Las Vegas Sun

May 17, 2024

Education official: Property tax cap would cause shortfall

CARSON CITY -- A 6 percent property tax cap would leave a $44 million hole in school funding over the next biennium, an official from the Nevada Department of Education said Tuesday.

Those losses, however, are only funds for operations and don't include the amount school districts would lose to repay debt for their local building projects, said Douglas C. Thunder, deputy superintendent of the Nevada Department of Education.

Districts could be forced to raise the local rate they charge for capital projects -- ensuring they stay within the state cap of $3.64 per $100 of assessed value -- or they could renegotiate their bond payments, which could affect their credit ratings, Thunder said.

Thunder said he based his estimates on Gov. Kenny Guinn's proposed budget, which assumed revenues would grow at more than 6 percent each year of the biennium.

Educators told legislators about the complicated property tax formulas that drove about 20 percent of school funding in fiscal year 2003.

Some districts, especially rural districts, said they are already struggling to find funds to build new schools or maintain their old ones, and a property tax cap could cut into their ability to float bonds for school buildings.

But Assembly Speaker Richard Perkins, D-Henderson, made it clear at the hearing that home assessments have increased so much in the state's growing areas that the Legislature needs to do something about rising property taxes.

"Few people want to put more money in education than I do, but I can tell you there's going to be property tax relief," Perkins said. "Trust me when I tell you we need to find a relief mechanism because we're going to price people out of their homes. We've got to find the proper relief mechanism and make that meld with the school districts."

Walt Rulffes, chief financial officer of the Clark County School District, said districts are concerned that if property tax increases aren't mitigated somehow, then voters will be less likely to pass upcoming bonds.
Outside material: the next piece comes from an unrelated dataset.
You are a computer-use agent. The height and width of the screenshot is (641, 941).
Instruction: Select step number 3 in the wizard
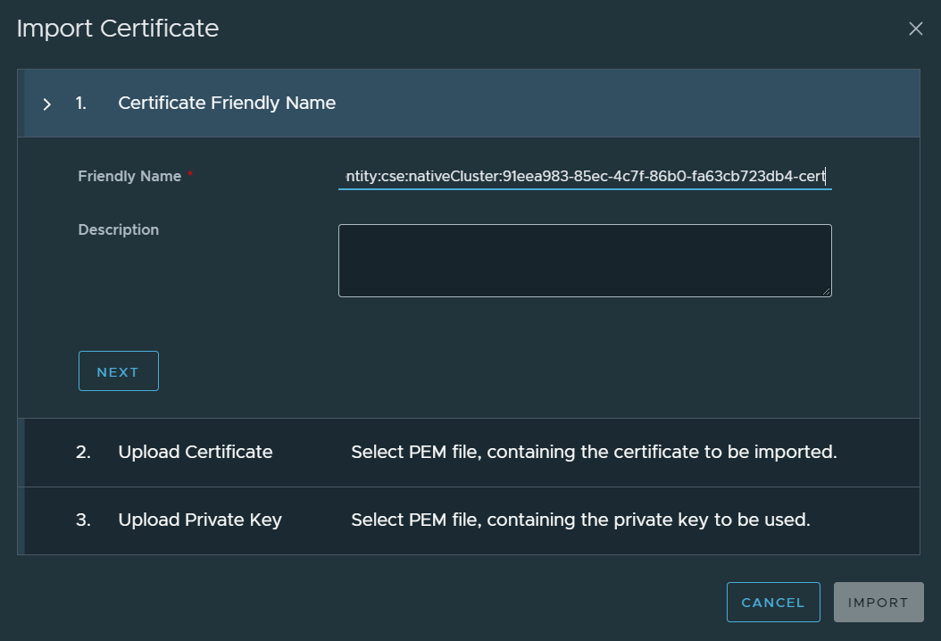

Clark County, for example, could ask voters in 2008 to extend bond sales originally passed in 1998 that would build schools for the booming student population.

"We recognize that if there are runaway taxes, then the public won't vote for bond issues," Rulffes said.

One thing districts know they don't want is a similar measure to California's Proposition 13, which would roll back tax levels to those of three years ago and cap them.

Proponents of putting a similar measure in Nevada almost gained enough signatures last fall to put a constitutional amendment on the ballot.

"It would be devastating and it would be ridiculous to go with a retro three years back basis," said Gary Kraemer, chief financial officer of the Washoe County School District, referring to the measure's attempt to roll back property taxes. "It would take 10 years to catch up to where we are now."

Kraemer suggested that the proposal to allow homeowners to claim some sort of hardship exemption might be a place to start.

"That narrows it in if you want to focus on people who have a hardship paying their taxes," he said.

An automatic exemption -- such as the $50,000 exemption Perkins suggested -- could be devastating to rural counties that have lost assessed value anyway, said Marty Johnson, a bond consultant for several Nevada school districts.

Perkins said he has staff researching ways to implement the exemption without hurting rural counties.

Also on Tuesday, Sen. Bob Coffin, D-Las Vegas, said he proposed a bill that would allow homeowners to defer payments of any property tax increases of more than 6 percent per year.

"It would be like an interest-free loan," he said.

The homeowner would not have to pay the taxes he or she owed until the home was sold and the homeowner realized the value of the home's appreciation, Coffin said.